Ponzi's Scheme_ The True Story of a Financial Legend - Mitchell Zuckoff [74]
The two Allens were unrelated. The attorney general had a classic Boston pedigree that the bank commissioner lacked. J. Weston Allen was descended from two Mayflower passengers, was the son of a former editor of the Boston Advertiser, and held degrees from Yale University and Harvard Law School. For more than a decade he had headed a prominent Boston law firm; then he’d served two terms in the Massachusetts legislature before becoming attorney general. He considered the job a stepping-stone to the governor’s office and perhaps beyond. At forty-eight he was grim-faced and balding, with a wary eye toward anyone stepping onto his political or prosecutorial turf.

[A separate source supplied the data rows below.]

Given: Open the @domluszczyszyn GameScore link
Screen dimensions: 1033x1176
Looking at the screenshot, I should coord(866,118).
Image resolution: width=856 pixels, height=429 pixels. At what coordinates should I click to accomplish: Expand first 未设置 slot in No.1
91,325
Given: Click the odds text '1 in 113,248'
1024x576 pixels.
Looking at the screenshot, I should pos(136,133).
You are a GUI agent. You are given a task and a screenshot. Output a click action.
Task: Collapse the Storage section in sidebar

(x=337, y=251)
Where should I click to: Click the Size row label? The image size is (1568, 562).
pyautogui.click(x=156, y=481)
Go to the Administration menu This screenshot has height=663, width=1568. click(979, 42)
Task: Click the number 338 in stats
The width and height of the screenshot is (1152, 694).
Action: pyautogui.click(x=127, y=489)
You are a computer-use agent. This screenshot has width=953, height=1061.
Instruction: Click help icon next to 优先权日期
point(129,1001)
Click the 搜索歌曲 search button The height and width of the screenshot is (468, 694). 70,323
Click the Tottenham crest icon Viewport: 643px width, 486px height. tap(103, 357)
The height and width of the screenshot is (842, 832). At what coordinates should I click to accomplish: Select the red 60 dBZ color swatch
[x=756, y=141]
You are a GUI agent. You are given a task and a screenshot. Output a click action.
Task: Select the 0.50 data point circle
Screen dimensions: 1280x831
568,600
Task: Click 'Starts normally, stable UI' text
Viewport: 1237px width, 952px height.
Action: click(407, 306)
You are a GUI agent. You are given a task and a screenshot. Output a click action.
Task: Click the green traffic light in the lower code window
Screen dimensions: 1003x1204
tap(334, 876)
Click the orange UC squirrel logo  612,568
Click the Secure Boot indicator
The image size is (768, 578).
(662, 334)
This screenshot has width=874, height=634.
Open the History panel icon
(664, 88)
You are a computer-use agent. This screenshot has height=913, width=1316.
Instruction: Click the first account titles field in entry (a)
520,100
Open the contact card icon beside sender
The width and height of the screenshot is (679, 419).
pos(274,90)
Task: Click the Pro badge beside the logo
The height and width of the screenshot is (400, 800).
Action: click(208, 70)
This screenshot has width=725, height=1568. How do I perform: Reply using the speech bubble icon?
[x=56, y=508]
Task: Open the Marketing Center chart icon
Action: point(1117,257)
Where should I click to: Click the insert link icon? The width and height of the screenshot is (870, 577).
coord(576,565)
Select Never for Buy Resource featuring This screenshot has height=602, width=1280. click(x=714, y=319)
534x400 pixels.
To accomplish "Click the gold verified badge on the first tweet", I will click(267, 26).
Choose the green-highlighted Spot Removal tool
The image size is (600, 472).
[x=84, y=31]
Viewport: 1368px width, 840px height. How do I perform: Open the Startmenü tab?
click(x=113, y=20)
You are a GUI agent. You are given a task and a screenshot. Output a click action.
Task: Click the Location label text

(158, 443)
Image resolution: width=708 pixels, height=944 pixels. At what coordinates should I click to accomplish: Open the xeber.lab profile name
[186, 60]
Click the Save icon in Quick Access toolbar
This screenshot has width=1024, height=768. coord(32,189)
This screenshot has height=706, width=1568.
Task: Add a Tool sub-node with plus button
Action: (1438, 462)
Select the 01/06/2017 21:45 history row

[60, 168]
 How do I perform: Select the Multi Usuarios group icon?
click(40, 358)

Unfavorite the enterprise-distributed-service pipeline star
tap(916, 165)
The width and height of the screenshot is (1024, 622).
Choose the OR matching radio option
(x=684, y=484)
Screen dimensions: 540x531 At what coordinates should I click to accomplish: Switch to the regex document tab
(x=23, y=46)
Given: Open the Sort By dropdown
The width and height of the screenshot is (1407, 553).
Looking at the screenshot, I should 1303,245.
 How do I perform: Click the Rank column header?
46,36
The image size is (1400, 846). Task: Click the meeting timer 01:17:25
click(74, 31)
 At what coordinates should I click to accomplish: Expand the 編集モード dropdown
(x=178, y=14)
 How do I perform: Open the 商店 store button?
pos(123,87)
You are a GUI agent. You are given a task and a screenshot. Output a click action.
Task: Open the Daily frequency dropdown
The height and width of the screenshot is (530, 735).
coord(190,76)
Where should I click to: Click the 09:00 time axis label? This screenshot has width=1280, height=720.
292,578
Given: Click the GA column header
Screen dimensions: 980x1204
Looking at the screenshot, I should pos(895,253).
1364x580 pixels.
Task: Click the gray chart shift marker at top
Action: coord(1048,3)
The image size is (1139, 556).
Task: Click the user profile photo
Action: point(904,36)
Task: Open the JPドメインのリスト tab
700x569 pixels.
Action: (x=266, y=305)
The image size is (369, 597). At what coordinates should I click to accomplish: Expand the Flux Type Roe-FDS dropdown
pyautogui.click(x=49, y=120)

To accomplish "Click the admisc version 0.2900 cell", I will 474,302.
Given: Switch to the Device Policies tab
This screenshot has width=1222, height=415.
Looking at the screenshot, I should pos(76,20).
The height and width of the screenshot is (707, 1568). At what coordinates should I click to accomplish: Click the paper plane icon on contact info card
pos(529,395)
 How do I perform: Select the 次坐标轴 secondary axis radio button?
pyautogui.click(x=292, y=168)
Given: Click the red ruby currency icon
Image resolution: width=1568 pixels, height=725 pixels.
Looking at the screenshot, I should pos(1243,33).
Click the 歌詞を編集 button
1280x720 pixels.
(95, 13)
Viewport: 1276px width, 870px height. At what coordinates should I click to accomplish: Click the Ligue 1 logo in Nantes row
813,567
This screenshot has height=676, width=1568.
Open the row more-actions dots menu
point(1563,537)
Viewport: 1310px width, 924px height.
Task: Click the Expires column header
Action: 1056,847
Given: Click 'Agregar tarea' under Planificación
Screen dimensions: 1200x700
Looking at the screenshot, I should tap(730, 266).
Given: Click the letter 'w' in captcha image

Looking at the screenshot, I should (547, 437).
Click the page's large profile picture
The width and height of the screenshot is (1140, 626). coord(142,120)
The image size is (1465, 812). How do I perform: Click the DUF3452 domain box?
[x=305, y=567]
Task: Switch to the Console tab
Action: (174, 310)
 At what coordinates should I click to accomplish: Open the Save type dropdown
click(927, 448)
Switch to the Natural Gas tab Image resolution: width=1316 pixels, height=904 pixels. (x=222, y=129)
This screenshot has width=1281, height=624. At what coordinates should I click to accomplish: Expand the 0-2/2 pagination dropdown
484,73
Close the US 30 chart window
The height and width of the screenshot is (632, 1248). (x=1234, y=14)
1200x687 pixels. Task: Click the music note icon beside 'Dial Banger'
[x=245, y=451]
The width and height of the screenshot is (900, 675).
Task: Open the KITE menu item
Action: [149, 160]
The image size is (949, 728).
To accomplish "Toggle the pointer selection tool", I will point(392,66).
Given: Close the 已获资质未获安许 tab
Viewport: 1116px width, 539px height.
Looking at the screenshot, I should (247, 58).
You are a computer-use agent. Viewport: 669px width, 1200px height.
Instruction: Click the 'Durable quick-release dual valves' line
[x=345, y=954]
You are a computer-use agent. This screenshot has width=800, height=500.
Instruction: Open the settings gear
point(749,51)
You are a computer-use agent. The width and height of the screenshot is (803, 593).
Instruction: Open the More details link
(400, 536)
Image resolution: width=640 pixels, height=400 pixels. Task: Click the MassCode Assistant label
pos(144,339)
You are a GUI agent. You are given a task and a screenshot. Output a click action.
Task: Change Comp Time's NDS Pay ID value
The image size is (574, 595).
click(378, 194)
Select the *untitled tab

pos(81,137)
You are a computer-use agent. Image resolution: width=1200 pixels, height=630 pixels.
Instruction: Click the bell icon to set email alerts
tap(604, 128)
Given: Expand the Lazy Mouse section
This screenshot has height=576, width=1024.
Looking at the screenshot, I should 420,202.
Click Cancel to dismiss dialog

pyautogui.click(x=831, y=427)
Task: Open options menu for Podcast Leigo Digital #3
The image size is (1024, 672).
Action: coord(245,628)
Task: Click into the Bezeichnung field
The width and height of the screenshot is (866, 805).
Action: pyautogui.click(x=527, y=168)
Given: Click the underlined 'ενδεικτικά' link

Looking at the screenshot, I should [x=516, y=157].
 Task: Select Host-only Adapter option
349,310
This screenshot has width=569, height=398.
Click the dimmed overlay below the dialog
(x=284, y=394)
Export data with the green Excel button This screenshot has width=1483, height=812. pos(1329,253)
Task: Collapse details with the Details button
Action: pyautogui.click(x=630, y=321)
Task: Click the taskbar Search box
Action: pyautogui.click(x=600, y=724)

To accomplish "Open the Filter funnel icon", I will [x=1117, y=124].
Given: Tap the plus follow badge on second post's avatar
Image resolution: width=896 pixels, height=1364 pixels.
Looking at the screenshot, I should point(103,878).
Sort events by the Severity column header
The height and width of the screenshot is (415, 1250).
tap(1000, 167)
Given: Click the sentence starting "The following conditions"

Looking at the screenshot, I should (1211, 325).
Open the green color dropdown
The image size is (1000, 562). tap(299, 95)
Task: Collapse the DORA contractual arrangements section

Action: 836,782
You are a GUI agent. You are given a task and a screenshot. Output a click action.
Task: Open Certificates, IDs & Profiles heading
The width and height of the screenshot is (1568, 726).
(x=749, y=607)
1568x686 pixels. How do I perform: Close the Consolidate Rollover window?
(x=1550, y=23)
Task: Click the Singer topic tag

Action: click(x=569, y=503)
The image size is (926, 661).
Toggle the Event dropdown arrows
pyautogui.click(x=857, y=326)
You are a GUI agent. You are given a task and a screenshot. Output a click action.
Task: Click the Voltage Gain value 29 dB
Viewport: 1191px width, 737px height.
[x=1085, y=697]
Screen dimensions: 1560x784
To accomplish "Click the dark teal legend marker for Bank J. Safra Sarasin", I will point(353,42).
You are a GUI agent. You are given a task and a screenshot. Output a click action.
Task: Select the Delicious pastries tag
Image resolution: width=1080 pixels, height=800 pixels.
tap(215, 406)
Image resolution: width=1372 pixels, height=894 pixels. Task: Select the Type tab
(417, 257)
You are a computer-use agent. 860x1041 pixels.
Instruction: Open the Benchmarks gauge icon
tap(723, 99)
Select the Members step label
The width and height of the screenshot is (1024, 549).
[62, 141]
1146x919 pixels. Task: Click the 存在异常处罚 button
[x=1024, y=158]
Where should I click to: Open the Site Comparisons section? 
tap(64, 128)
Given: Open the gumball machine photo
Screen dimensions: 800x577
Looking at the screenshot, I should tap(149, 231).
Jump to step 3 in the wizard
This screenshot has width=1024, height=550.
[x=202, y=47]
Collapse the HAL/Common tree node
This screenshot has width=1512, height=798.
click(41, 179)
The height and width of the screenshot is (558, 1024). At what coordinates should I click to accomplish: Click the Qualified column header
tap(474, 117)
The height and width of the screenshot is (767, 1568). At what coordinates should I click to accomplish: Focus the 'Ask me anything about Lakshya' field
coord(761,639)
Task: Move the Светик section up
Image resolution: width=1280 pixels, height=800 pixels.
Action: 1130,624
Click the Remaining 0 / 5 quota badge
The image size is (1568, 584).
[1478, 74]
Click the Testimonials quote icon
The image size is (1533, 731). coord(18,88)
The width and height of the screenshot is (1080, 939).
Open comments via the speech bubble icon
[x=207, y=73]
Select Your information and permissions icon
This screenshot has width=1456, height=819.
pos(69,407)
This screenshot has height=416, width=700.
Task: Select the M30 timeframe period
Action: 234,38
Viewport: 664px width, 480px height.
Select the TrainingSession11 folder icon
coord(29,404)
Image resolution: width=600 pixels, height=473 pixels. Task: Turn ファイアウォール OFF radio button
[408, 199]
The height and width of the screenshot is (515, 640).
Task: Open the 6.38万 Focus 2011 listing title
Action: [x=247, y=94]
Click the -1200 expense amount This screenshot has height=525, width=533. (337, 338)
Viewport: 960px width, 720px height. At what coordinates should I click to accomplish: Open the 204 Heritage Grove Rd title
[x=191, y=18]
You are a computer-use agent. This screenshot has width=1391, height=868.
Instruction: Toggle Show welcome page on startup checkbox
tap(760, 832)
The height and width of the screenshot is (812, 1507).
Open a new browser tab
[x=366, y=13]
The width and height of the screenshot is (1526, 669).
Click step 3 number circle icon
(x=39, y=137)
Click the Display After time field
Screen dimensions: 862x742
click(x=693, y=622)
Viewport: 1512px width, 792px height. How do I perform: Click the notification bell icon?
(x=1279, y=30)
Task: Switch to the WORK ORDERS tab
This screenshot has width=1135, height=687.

He answered the bank commissioner’s inquiry about Ponzi with a curt reply: Keep out.
Joseph Allen backed off, but only briefly. On July 15, Hanover Trust officials reported, as required, that they had completed their sale of new stock. Checking around, Joseph Allen learned that most of the new shares had gone to Ponzi, and that was unquestionably within his realm. He called the attorney general’s office a second time, this time not to ask permission but, as a courtesy, to announce his plans to investigate Charles Ponzi, his Securities Exchange Company, and his ties to Hanover Trust. The two Allens agreed that the attorney general’s office should remain involved, and J. Weston Allen assigned two assistant attorneys general, Albert Hurwitz and Edwin Abbott Jr., to work with the bank commissioner. Their first step was to meet Ponzi.
An invitation was sent to 27 School Street asking Ponzi to attend a meeting at the State House with Bank Commissioner Joseph Allen, the two assistant attorneys general, and a vice president of a Boston bank brought in as an expert on foreign exchange and currency transactions. Ponzi knew that Allen could not compel him to attend, but his pride got the better of him. “I couldn’t very well stay away and let him think that I was afraid,” he said later. “After all, his questions were not apt to embarrass me. What he didn’t know about coupons and foreign exchange would have filled a good-sized library.”
Ponzi walked into Allen’s well-appointed State House office, exchanged cordial greetings, and was thoroughly unimpressed. He thought the bank commissioner underestimated him, viewing him the way “a cannibal greets a missionary.” Ponzi imagined Allen smacking his lips in anticipation of serving him on a platter to Boston’s established financial and political powers.
Ponzi sat down and calmly gave his standard speech about International Reply Coupons. He wheedled the foreign exchange expert into endorsing the feasibility of exploiting fluctuating exchange rates with fixed-price coupons. The only questions Ponzi declined to discuss were the identities of his foreign agents and the countries where they bought and exchanged coupons. “I was almost ashamed to match wits with them,” he said later. “It was like stealing candy from a baby. But they were the challengers. And I couldn’t very well let them get away with their lollypops.”
Hurwitz, the assistant attorney general, found himself enjoying Ponzi’s company. Like Ponzi, Hurwitz was an immigrant and an outsider, a Russian Jew who had arrived in the United States in 1892, when he was eight years old. Not much taller than Ponzi, with a long face, prominent nose and jaw, and deep-set eyes, he had years earlier made a brief foray into Boston’s Brahmin- and Irish-dominated world of politics. In 1905, he’d run for the Common Council when he was a twenty-one-year-old law student at Boston University. He had run as a Republican and been thoroughly trounced.
Sitting in the bank commissioner’s office, Hurwitz respected the confidence and ease with which Ponzi carried himself, the touches of humor in his answers. He took note of Ponzi’s impeccable fashion sense, admiring his custom-tailored suit, the sparkling jeweled pin in his tie, and the soft gray spats on his glossy shoes.